## EXERCISE AIM
Filter these entries so that only lines with the word "source" remain.

Pixel coordinate grounding data

<<<<

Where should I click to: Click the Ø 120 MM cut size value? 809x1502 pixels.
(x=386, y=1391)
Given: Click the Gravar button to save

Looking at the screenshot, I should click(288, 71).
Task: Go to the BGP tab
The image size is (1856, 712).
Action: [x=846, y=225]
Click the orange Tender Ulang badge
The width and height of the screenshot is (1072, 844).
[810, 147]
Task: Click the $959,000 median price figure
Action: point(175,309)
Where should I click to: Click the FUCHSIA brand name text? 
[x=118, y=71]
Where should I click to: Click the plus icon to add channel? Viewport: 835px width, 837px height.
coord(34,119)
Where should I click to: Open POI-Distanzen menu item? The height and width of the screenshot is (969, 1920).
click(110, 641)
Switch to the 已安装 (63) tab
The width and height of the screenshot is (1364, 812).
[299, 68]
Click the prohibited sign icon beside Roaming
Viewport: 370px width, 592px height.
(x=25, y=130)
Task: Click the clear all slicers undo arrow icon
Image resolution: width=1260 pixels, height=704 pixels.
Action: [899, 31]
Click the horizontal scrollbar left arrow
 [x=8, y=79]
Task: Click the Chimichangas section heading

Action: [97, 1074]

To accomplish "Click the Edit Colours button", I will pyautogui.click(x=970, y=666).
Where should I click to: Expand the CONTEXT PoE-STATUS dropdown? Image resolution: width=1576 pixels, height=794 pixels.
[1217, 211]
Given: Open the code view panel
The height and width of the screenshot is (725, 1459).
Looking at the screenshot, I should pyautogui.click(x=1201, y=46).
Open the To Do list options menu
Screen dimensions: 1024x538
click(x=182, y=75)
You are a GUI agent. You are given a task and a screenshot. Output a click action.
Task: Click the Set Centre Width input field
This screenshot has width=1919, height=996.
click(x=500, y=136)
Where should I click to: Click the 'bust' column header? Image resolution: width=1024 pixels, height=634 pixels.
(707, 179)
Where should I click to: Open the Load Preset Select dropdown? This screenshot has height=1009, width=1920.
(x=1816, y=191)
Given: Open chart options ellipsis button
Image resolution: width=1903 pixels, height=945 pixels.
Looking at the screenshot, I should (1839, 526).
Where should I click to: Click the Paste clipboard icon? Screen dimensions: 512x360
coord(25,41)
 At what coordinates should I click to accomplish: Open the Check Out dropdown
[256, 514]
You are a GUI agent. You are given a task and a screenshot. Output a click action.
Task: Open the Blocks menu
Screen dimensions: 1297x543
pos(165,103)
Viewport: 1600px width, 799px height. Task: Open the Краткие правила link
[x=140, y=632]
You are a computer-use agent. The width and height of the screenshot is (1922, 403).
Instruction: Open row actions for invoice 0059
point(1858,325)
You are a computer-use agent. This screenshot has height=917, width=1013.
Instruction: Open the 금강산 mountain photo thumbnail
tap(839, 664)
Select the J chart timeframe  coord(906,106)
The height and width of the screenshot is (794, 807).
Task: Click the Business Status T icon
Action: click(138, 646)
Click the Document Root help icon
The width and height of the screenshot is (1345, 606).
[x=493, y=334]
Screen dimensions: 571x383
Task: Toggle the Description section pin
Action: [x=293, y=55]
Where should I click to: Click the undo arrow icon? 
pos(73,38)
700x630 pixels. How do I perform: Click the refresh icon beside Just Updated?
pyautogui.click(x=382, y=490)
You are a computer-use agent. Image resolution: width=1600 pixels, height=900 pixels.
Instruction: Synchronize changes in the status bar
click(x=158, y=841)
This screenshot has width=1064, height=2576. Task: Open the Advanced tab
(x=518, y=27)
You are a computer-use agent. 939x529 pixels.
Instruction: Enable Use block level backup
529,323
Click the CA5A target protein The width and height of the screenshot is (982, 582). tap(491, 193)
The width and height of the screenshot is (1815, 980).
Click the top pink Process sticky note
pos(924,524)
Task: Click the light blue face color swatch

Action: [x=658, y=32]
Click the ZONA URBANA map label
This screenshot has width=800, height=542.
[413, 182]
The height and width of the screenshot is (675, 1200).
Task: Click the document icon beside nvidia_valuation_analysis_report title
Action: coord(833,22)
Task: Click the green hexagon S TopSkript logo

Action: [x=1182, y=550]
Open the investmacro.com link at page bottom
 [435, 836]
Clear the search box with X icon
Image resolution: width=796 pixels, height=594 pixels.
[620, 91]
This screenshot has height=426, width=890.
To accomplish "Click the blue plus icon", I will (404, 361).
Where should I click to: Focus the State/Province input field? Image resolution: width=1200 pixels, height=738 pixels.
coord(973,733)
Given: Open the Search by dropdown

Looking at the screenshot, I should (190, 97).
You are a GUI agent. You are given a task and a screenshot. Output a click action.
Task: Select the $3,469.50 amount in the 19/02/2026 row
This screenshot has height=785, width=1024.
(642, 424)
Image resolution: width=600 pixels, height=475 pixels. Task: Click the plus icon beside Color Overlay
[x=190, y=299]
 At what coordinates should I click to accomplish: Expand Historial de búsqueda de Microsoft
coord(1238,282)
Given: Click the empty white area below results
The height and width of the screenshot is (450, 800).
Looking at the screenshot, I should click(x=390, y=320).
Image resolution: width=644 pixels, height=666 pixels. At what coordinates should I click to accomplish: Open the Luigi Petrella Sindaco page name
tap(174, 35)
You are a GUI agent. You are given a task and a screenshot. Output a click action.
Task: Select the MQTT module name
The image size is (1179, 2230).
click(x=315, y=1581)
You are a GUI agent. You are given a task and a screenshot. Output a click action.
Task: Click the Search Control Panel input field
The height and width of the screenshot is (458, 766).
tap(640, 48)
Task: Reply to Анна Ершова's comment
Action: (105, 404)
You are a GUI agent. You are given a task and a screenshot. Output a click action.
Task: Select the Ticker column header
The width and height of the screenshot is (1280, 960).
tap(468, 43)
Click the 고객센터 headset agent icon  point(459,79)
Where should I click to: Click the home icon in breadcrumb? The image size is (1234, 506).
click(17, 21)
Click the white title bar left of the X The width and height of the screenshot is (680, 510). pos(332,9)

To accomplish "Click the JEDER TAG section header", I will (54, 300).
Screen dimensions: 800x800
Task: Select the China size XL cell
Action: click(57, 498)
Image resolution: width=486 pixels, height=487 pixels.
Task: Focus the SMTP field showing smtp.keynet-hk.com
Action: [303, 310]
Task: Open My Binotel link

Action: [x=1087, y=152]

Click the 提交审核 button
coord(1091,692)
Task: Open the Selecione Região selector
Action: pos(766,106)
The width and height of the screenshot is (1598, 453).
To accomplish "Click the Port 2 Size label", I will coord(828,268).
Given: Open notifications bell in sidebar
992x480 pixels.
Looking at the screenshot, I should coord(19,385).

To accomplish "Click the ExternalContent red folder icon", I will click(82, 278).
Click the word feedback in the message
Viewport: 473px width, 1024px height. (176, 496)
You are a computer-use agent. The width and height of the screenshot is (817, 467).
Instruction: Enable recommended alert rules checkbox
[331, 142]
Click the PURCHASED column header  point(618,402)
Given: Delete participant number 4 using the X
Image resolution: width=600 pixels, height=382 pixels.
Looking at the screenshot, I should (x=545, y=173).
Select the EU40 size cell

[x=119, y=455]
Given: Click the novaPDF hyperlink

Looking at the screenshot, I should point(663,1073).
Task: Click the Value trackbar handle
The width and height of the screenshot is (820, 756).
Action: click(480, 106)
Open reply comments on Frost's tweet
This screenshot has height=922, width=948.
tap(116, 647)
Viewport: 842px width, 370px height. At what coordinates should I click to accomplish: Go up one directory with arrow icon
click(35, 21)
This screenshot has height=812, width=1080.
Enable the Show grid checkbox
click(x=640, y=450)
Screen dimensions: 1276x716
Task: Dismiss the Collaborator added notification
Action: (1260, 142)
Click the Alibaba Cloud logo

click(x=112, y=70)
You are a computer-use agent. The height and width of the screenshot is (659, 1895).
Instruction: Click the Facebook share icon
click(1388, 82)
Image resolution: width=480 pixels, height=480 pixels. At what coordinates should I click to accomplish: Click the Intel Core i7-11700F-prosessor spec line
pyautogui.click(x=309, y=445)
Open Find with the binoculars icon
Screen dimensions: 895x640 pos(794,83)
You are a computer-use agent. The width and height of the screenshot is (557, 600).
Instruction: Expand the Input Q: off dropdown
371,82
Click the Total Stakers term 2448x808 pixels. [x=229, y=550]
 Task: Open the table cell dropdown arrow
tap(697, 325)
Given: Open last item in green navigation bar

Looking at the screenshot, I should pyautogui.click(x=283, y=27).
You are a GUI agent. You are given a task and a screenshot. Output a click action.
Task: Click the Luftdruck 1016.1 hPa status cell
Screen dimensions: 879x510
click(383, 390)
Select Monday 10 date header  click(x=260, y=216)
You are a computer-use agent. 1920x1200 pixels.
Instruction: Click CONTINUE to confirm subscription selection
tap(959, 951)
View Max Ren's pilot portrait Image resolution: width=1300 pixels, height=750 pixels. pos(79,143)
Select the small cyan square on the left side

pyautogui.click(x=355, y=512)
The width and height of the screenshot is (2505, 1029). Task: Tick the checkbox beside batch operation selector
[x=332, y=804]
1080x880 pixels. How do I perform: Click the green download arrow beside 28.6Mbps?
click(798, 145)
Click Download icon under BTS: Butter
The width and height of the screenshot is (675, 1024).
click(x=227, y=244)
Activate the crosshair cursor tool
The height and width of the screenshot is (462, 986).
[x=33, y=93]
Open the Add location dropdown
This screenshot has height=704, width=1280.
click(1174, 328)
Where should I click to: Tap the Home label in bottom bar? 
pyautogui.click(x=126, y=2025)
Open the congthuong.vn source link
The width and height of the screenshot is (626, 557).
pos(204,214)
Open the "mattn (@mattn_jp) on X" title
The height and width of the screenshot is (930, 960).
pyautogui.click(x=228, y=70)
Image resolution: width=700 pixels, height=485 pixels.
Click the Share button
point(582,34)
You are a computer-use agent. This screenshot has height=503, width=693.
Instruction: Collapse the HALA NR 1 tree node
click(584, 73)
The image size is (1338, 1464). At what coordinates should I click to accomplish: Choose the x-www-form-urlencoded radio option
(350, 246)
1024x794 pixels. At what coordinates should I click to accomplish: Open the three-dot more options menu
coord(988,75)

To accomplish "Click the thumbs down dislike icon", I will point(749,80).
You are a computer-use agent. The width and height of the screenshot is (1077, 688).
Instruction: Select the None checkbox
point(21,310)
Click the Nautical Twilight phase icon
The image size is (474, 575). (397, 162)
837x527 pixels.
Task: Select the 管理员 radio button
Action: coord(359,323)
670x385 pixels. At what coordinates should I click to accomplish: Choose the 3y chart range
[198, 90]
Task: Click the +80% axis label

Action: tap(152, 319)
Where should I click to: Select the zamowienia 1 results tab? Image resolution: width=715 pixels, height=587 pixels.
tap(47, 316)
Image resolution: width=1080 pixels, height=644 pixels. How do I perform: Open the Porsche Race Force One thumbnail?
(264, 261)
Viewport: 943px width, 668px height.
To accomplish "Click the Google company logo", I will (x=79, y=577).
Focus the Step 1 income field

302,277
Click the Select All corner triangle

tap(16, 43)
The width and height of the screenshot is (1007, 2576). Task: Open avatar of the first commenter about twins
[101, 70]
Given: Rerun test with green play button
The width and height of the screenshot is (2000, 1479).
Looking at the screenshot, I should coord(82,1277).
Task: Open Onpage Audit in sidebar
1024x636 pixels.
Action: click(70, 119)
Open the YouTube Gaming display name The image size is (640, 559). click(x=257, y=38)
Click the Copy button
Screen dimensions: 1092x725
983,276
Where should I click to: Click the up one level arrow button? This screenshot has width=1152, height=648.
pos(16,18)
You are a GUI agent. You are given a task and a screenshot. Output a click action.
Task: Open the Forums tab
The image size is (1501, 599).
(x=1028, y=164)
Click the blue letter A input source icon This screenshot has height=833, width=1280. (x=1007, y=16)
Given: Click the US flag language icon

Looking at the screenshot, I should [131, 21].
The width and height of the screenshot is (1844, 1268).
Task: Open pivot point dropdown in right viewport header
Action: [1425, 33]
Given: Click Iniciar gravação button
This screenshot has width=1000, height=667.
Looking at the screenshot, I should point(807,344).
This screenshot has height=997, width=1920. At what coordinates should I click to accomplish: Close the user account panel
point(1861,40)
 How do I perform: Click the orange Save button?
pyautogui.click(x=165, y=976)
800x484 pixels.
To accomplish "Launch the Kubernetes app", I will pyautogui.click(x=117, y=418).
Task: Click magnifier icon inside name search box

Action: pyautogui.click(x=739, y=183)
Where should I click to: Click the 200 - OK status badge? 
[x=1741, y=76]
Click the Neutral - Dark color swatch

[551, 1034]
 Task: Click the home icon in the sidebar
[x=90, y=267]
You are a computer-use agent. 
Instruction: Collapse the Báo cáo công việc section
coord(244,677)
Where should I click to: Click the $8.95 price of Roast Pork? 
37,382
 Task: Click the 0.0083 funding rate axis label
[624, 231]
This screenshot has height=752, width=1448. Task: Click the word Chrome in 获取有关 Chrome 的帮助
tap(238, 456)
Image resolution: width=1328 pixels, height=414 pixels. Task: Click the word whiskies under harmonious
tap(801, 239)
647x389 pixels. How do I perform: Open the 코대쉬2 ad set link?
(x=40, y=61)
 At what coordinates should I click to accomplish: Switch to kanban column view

>>>>

## RESPONSE TO THIS EXERCISE
Open the congthuong.vn source link
Click the blue letter A input source icon This screenshot has height=833, width=1280. (x=1007, y=16)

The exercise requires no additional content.